When you create an account or buy a license, a small amount of data does reach our systems. Here’s how it’s protected.

Payment security

Payments run through Stripe (PCI-DSS Level 1). Card details go straight to Stripe and never touch our servers. Purchase webhooks are signature-verified — only a cryptographically-verified Stripe event can grant your license, so a forged request can't unlock the app.

Account & database hardening

The optional web account runs on Supabase with row-level security on every table, so one account can never read another's rows. Service-role keys are server-side only and never shipped to the browser. New passwords are screened against known breaches (HIBP, via k-anonymity — your password is never sent).

Encrypted transport & hosting

Everything is served over HTTPS/TLS. The website runs on Vercel with a strict Content-Security-Policy and standard security headers. The authenticated app surface is noindex and gated behind sign-in.

Authenticated email

Our domain publishes SPF, DKIM and DMARC, so receipts, license and support emails are cryptographically authenticated and can't be trivially spoofed in your inbox.

The full list of sub-processors and what each handles is in the Privacy Policy.

YouTube OAuth, scoped tight

When you connect a channel, the app requests only the scopes it actually uses — and the token never leaves your device.

  • youtube.upload — publish the videos you make to your own channel.
  • youtube.readonly — list your own channels and read your own video metadata.
  • yt-analytics.readonly — show your own analytics in the app.
  • youtube.force-ssl — required to upload captions for your own videos.
  • openid · email — identify which account you signed in with.

Google user data is never sold, never shared, never used for ads, and never used to train models — our use adheres to the Google API Services User Data Policy, including Limited Use. Revoke anytime at myaccount.google.com/permissions.

Honest gaps + known issues

What we’d disclose in any security review — listed up-front so you don’t have to dig.

Installers are currently unsigned

Windows SmartScreen — and macOS Gatekeeper — warn on first run because the builds aren't code-signed yet (EV certs cost ~$300-700/yr). On Windows click 'More info' → 'Run anyway'; on macOS right-click → Open. Installers are published only from GitHub Releases on a repo we control, over HTTPS. Code-signing is on the roadmap.

Auto-update is HTTPS, not signature-verified

Update checks fetch version metadata from GitHub Releases (HTTPS) and the download is served by GitHub's CDN. We don't yet verify a separate signature on the binary itself — integrity relies on TLS and on trusting the GitHub release.

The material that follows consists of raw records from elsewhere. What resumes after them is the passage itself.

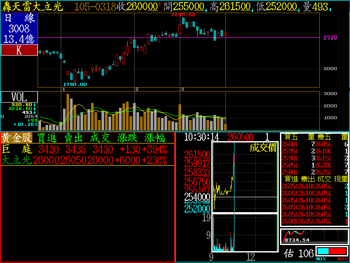Click the 賣五 best-five ask header
The height and width of the screenshot is (263, 350).
tap(323, 137)
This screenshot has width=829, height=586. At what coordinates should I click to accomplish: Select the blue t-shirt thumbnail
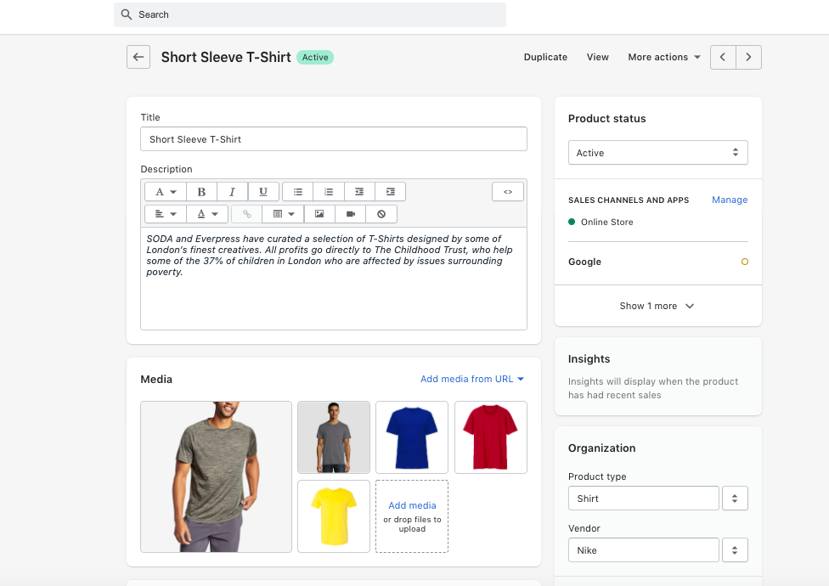click(412, 437)
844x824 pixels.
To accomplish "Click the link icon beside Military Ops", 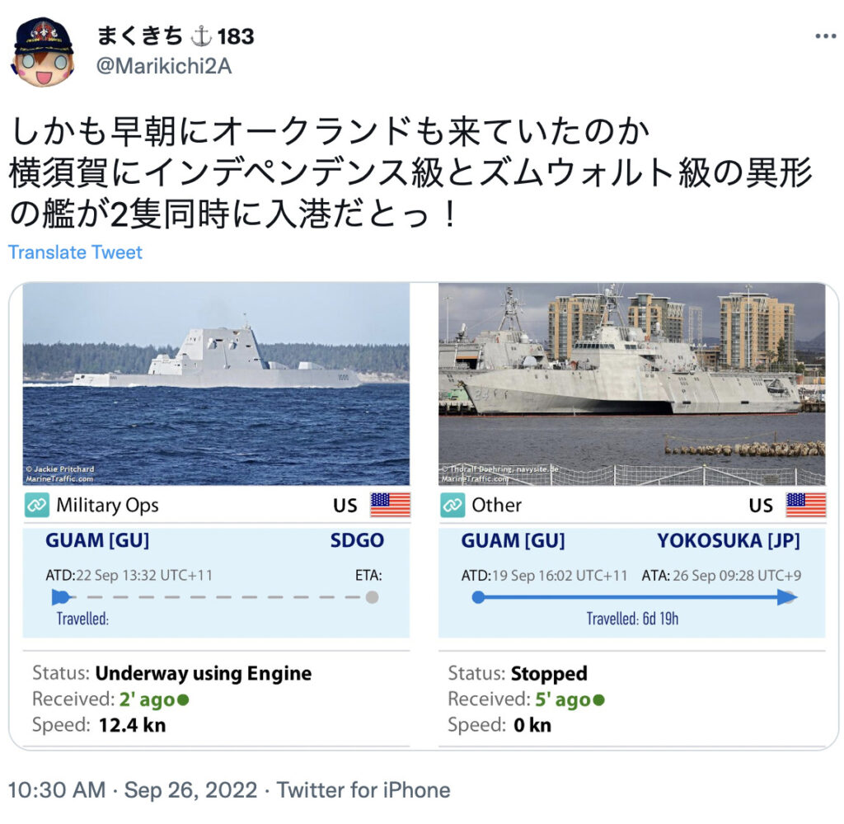I will tap(36, 505).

We use third-party processors

Analytics (PostHog), crash reporting (Sentry), payments (Stripe), auth/database (Supabase) and email (Resend) are third parties with their own security programs. They're listed in the Privacy Policy; you can opt out of website analytics or block them at the network level.

No third-party audit or SOC 2 yet

We have not (yet) completed an independent penetration test or a SOC 2 / ISO 27001 audit. This page is an honest description of the controls in place today, not a formal attestation. Enterprise compliance documentation will follow as we grow.

Reporting a vulnerability

Found something concerning? Email security@tubefrogeai.app or open a GitHub issue marked [security] at our repository.

  • We aim to acknowledge within 48 hours and to keep you updated through the fix.
  • Coordinated disclosure: please give us 14 days to ship a fix before going public.
  • Good-faith safe harbour: we won’t pursue action against research that respects user privacy, avoids data destruction, and doesn’t degrade the service.
  • No paid bounty program yet — but you’ll get clear credit in the changelog if you’d like it.

This page describes the security controls in place today for a live, paid product. It is not an independent audit or SOC 2 / ISO 27001 attestation — see the gaps above, and the Privacy Policy for how data is handled.